[[ Selected text, beginning ]]
Many sex addicts fear that, if they disclose fully, their partners will leave them or won’t be able to psychologically handle what is revealed. This often becomes an excuse for the addict to withhold pertinent information.

Yet the ability to start rebuilding a relationship is based on a foundation of trust and honesty. We know through experience and research that, when information is withheld, it can be destructive to the relationship. Piecemeal disclosures keep the partner in a state of suspicion, anger and fear. Sexual behaviors that are illegal, that could put the partner’s health at risk, or that place financial hardship on a household, make the timeliness of the disclosure important. Disclosures that are not thorough, or are indefinitely postponed, can be as destructive as the addictive behavior itself.

For the partner, an unplanned or painful disclosure by a sex addict can be highly destructive and alarming. Major concerns for partners are children who may be affected, legal concerns, and the impact on finances, as well as the addict’s employment status. Partners need to be properly prepared to receive a disclosure, and she needs to know that she can ensure the safety of herself and their children.

Most addicts lie to cover their tracks for fear that, if the partner discovers the truth, she will never forgive him and/or will leave him. The fear of losing her motivates him to lie more than anything else.
[[ Selected text, end ]]
§ What you need to do:
• A. Answer these questions about the text on disclosure by sex addicts.
(i) What state do piecemeal disclosures keep the partner in?
(ii) What are the major concerns for partners?
(iii) What motivates the addict to lie more than anything else?
• B. From the text on disclosure by sex addicts, extract the passage from "For the partner, an" up to and including "and their children.".
[[ Data records, beginning ]]
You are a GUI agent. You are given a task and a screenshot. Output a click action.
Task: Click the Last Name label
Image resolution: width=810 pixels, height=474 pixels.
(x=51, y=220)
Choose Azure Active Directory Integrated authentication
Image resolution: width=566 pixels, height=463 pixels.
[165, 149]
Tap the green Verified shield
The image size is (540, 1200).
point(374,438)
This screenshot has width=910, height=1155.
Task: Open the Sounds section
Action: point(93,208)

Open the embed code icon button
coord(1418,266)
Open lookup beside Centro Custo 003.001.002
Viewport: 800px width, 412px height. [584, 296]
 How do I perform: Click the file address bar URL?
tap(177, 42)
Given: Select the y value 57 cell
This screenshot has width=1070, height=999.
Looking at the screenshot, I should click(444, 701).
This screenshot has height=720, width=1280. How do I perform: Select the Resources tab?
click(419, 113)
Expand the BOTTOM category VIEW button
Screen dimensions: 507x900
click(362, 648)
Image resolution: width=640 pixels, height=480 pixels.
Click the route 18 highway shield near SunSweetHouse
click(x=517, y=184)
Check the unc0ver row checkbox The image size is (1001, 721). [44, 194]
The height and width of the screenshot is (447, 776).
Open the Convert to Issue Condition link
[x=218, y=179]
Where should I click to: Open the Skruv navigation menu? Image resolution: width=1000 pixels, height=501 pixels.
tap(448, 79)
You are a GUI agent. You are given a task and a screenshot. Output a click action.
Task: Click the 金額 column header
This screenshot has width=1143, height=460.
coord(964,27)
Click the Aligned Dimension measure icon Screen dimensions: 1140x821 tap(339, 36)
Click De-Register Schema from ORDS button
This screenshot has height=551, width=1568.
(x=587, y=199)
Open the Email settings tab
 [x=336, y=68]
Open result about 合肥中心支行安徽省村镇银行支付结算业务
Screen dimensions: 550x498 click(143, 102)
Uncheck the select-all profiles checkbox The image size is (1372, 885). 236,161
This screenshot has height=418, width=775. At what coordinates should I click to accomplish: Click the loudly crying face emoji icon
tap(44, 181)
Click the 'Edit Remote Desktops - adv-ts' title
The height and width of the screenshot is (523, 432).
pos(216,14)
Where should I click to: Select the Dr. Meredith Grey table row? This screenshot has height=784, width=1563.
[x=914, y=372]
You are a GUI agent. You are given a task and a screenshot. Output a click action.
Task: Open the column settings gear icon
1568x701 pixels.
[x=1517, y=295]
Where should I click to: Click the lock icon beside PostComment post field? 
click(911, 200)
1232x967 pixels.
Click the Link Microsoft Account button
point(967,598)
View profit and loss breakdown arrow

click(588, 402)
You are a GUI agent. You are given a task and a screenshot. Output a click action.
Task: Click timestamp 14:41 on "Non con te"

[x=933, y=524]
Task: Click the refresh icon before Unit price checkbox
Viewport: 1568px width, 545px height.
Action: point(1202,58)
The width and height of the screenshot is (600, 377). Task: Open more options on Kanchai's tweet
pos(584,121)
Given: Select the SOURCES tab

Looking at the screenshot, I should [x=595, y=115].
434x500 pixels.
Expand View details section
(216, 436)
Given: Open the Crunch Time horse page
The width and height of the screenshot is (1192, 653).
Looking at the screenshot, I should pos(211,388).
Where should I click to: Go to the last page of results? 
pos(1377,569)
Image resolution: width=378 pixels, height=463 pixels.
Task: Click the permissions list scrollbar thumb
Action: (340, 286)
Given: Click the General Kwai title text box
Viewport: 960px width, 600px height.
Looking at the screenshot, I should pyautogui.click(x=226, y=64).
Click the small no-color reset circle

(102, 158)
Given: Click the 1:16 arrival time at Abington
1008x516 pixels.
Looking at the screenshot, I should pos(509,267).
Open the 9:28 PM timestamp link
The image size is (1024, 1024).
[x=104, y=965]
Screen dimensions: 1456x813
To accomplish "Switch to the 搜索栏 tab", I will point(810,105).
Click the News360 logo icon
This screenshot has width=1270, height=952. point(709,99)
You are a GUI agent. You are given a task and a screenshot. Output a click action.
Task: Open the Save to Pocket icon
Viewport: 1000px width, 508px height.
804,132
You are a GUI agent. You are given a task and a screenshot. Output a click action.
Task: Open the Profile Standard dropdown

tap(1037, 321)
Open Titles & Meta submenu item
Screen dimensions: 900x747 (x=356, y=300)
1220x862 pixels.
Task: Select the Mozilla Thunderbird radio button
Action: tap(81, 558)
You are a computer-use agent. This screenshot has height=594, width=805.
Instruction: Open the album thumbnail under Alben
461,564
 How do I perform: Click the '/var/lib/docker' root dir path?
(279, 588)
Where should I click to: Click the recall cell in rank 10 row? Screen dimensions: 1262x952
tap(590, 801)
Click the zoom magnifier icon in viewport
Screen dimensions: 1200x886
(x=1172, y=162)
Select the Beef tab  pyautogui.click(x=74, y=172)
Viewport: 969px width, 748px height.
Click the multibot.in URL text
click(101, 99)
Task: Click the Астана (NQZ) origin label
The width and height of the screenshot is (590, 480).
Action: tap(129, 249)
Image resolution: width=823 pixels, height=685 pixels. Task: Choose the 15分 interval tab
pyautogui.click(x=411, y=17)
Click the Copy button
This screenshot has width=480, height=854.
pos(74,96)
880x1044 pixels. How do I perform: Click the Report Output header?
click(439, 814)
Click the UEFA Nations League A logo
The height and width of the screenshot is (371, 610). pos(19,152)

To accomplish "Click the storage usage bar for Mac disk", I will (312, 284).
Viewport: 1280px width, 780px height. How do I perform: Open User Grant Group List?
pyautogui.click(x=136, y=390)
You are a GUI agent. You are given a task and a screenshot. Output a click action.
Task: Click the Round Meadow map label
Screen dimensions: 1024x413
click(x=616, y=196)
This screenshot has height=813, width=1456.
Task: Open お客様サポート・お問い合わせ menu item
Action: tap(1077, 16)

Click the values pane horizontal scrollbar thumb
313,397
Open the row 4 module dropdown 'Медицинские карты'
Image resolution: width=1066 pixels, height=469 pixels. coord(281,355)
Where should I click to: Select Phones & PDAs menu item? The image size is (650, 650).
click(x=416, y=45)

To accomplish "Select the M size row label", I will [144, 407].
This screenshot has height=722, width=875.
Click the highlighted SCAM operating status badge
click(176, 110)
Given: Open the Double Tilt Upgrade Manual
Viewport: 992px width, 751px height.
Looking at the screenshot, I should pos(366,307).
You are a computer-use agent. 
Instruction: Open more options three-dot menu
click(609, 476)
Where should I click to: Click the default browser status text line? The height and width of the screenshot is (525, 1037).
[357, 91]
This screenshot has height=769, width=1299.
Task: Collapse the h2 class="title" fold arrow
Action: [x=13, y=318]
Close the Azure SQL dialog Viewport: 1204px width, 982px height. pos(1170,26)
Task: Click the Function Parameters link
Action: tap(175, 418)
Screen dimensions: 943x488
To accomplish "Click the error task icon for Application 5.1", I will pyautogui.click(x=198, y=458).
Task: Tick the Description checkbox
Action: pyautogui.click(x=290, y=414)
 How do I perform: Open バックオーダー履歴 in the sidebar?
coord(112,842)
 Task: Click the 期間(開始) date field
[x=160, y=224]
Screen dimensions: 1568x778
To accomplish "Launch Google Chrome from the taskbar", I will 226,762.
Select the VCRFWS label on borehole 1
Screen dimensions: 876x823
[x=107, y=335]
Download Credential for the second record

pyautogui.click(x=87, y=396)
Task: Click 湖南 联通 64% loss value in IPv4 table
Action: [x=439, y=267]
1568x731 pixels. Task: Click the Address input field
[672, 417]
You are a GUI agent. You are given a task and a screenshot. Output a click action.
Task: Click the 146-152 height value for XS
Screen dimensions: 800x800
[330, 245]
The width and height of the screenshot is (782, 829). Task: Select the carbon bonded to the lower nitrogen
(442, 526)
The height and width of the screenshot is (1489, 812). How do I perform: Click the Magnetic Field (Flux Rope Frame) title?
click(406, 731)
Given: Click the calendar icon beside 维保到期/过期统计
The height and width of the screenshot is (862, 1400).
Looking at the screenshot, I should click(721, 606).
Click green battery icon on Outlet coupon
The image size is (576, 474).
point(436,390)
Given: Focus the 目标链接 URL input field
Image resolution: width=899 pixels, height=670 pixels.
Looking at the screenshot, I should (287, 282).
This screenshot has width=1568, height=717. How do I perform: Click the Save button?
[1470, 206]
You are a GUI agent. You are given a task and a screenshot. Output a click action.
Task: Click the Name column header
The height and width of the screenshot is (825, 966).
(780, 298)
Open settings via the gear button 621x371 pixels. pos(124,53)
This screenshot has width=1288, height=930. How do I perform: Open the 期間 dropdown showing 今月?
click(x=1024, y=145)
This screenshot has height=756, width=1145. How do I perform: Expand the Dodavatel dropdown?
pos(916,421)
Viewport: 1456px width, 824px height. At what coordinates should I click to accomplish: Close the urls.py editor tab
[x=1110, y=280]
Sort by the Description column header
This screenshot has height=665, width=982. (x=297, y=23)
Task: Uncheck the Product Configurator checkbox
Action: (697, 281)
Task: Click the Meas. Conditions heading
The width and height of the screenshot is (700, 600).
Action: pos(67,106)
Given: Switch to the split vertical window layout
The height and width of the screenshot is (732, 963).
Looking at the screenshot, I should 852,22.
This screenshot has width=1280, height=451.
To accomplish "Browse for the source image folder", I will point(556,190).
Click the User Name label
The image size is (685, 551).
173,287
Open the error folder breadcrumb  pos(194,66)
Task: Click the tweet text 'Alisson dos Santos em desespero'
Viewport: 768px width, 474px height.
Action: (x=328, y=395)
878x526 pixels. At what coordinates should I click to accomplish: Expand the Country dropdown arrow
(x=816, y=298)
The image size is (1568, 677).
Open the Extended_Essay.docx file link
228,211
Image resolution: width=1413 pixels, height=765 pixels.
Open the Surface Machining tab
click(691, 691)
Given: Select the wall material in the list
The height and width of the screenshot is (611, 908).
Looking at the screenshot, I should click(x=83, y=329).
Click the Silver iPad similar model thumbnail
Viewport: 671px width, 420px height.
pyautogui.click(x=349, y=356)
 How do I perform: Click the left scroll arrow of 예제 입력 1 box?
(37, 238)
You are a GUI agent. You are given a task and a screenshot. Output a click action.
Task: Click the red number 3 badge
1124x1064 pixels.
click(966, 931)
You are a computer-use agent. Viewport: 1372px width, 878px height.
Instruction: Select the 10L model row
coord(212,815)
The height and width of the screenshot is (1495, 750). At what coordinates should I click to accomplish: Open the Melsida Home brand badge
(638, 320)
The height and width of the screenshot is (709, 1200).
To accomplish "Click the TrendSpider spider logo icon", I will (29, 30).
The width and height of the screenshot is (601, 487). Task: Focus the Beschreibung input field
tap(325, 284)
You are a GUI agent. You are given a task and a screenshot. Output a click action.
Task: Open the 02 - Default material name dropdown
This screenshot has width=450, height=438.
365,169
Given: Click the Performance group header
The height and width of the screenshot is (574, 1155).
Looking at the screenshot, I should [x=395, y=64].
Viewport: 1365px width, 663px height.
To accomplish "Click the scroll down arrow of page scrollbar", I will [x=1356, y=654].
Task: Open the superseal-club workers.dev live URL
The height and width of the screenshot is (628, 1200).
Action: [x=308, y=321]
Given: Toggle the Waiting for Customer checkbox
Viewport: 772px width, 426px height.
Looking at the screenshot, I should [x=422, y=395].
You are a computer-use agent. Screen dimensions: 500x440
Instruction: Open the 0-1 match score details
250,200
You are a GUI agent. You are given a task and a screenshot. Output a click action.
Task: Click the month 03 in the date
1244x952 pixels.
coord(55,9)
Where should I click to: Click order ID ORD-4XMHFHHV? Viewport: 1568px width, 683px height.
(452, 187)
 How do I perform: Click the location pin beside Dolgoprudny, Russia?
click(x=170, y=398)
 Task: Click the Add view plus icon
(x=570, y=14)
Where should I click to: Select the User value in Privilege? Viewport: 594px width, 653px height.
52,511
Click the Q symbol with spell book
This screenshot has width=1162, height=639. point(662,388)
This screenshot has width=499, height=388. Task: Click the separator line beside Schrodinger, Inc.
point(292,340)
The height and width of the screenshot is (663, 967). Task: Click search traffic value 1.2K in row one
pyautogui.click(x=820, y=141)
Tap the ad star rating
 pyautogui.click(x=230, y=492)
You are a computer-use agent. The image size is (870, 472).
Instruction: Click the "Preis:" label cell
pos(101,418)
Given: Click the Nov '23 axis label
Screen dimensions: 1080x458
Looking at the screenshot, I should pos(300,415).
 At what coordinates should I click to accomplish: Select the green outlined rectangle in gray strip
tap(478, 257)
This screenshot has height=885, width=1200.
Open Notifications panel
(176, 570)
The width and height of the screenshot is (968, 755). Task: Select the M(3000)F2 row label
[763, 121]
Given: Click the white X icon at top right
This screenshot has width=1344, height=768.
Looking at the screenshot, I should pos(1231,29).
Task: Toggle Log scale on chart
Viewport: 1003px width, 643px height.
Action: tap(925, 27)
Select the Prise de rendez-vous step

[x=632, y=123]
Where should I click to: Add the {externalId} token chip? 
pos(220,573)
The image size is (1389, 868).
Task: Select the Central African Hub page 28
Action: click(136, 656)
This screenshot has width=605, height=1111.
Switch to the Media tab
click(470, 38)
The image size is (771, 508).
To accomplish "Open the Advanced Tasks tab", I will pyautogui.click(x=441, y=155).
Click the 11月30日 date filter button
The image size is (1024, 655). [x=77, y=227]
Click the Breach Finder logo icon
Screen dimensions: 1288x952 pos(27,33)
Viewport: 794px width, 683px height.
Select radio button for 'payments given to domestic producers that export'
[[ Data records, end ]]
§ Task answers:
• A.
(i) A state of suspicion, anger and fear.
(ii) Children who may be affected, legal concerns, the impact on finances, and the addict's employment status.
(iii) The fear of losing the partner.

• B.
For the partner, an unplanned or painful disclosure by a sex addict can be highly destructive and alarming. Major concerns for partners are children who may be affected, legal concerns, and the impact on finances, as well as the addict’s employment status. Partners need to be properly prepared to receive a disclosure, and she needs to know that she can ensure the safety of herself and their children.